◆ **BRIEF**: Copy out each line containing "Task" from the entries below.

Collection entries
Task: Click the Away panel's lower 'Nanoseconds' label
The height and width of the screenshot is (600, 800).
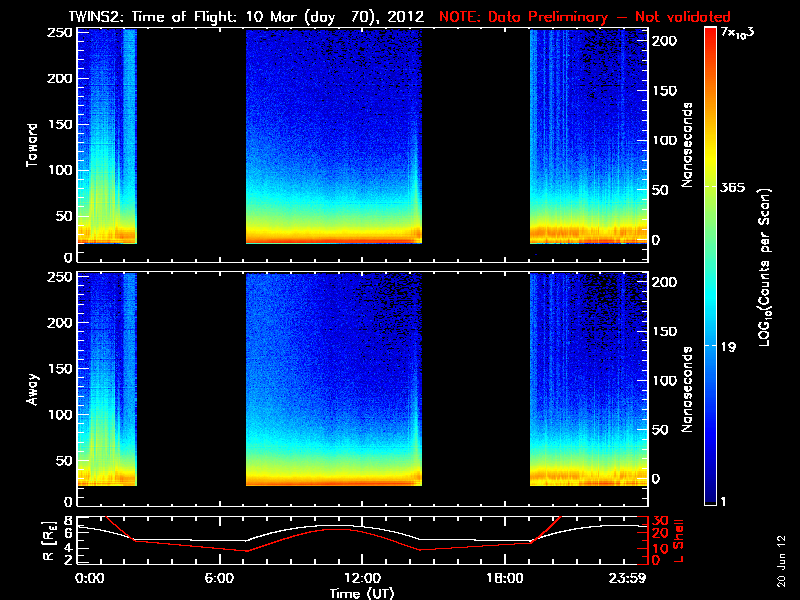Action: [688, 389]
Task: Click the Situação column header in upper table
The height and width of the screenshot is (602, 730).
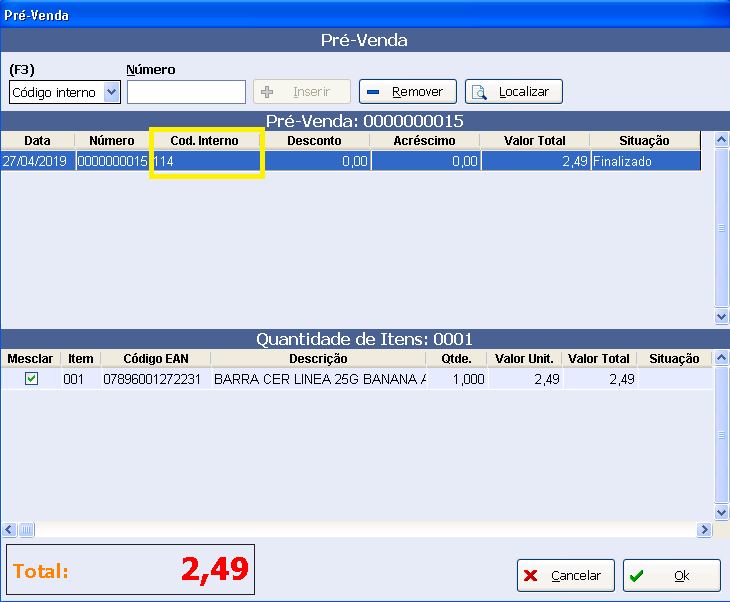Action: (644, 141)
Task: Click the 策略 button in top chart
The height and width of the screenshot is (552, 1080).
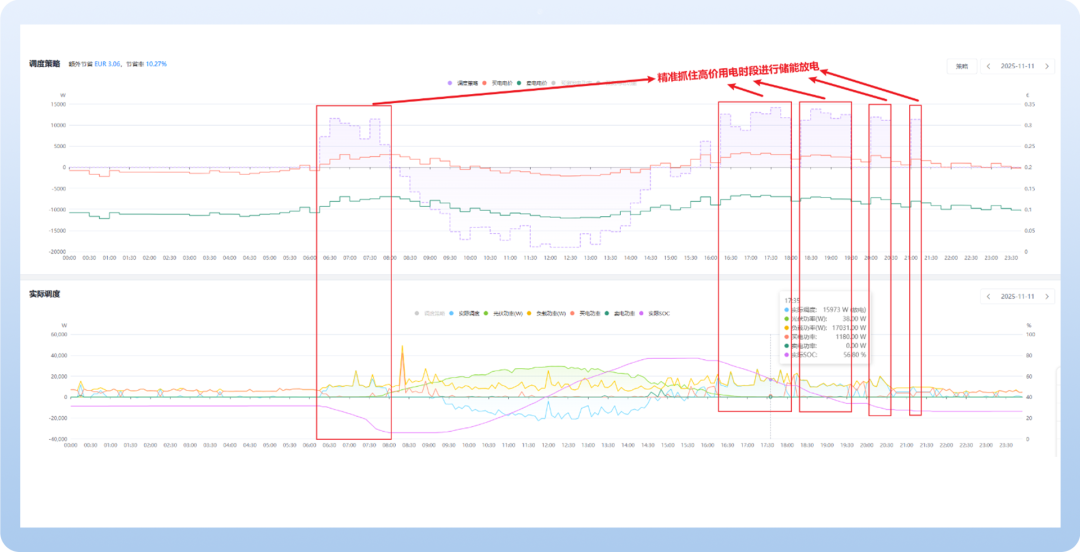Action: tap(961, 66)
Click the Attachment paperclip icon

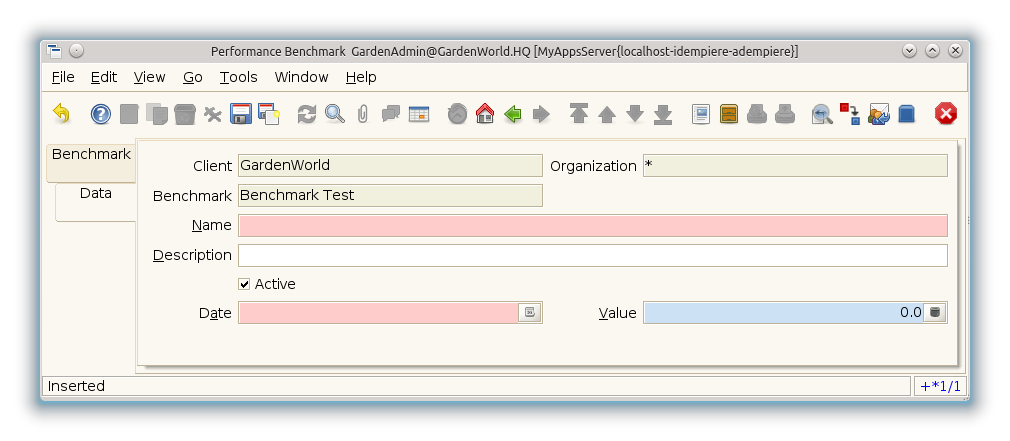pyautogui.click(x=362, y=114)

◆ **EXERCISE RESULT**:
Task: Click the Away panel's lower 'Nanoseconds' label
Task: Click the Situação column header in upper table
Task: Click the 策略 button in top chart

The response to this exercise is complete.